Summary and Conclusion
The above results are summarized as follows:
\[\begin{array}{c}
\text{Summary Comparison of Results} \\
\begin{array}{c|ccccc}
\hline
& \text{P1} & \text{P2} & \text{P3} & \text{P4} & \text{P5} \\
\hline
\text{M2} & 85.17\,/\,84.27 & 70.63\,/\,68.69 & 58.55\,/\,59.12 & 81.81\,/\,82.28 & 80.25\,/\,81.62 \\
\text{M2}^{+\text{unsupervised}} & 88.05\,/\,87.53 & 71.01\,/\,68.78 & 81.05\,/\,81.24 & 86.40\,/\,85.65 & 87.26\,/\,87.40 \\
\text{M2}^{+\text{few-shot}} & 89.29\,/\,89.18 & 84.71\,/\,82.76 & 88.91\,/\,89.05 & 89.31\,/\,89.13 & 89.07\,/\,88.75 \\
\text{M2}^{+\text{semi-supervised}} & 90.09\,/\,89.76 & 79.58\,/\,79.35 & 90.19\,/\,88.96 & 90.05\,/\,89.54 & 89.88\,/\,89.23 \\
\hline
\end{array}
\end{array}\]
Readers can also compare this to the results of our previous article "On Generalization: From Random Noise, Gradient Penalty to Virtual Adversarial Training" where we used Virtual Adversarial Training (VAT) for semi-supervised learning. It is clear that whether in zero-shot, few-shot, or semi-supervised learning, the MLM-based method can match the results of VAT-based semi-supervised learning. Our results in the short news multi-class classification experiment were similar. Therefore, this shows that the MLM model can indeed be used as an excellent zero-shot/few-shot/semi-supervised learner.
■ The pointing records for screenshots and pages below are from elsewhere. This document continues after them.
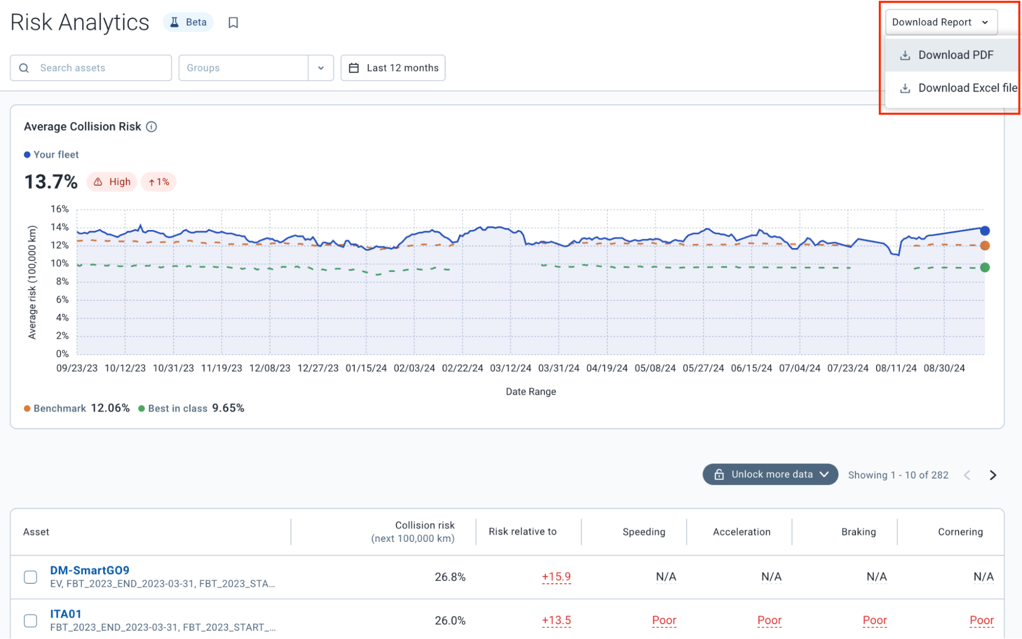Open the Average Collision Risk info icon

tap(151, 127)
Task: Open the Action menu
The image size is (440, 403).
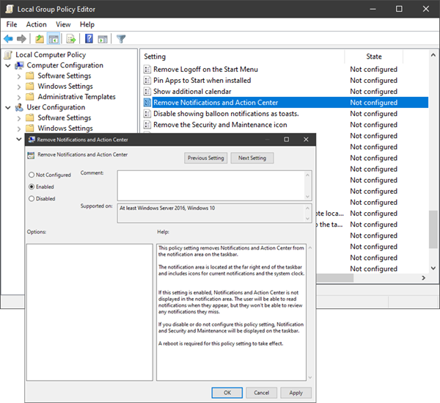Action: [x=36, y=24]
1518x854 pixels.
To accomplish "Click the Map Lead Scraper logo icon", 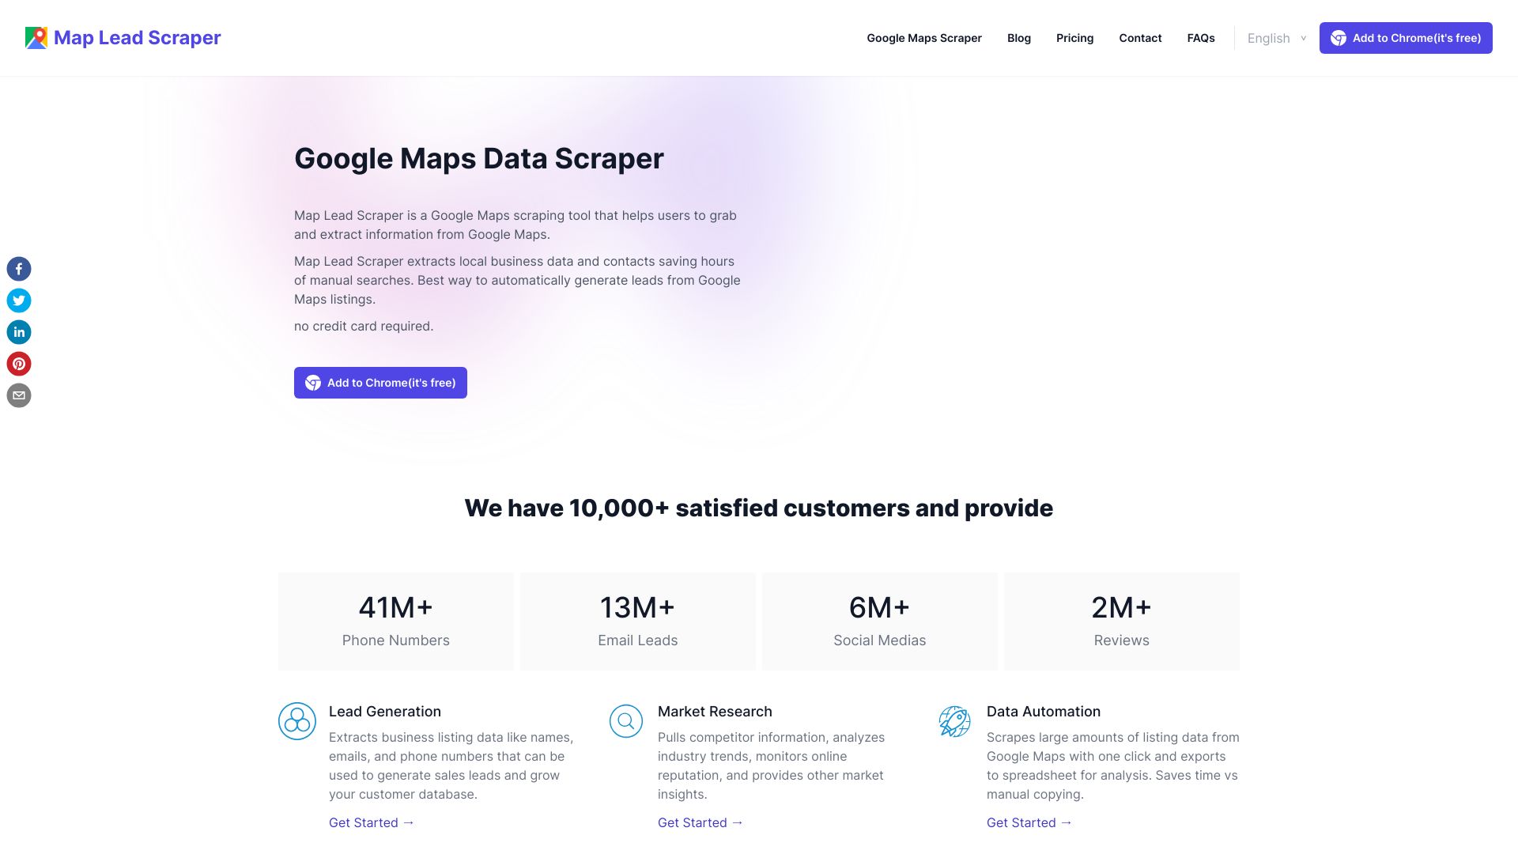I will click(36, 37).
Of course, the MLM-based approach still has disadvantages. For example, the independence assumption used by MLM limits its predictive power for longer texts (to put it plainly, the text in the blank should not be too long), and the inability to predict indefinite-length answers also restricts its application scenarios (so it can currently only be used for multiple-choice style tasks, not generation). We look forward to more powerful MLM models emerging; at that time, it might be possible to compete with GPT3 in all tasks.
Summary
This article introduced a novel application of BERT's MLM model: converting tasks into cloze tests by pairing them with specific descriptions and using the MLM model for zero-shot, few-shot, and semi-supervised learning. In the original paper's SuperGLUE experiments, it achieved results comparable to GPT3, and I have conducted some experiments on Chinese tasks that further confirm the effectiveness of this idea. The entire approach is quite unique and gives a sense of "so that's how it can be done." I recommend everyone learn from it.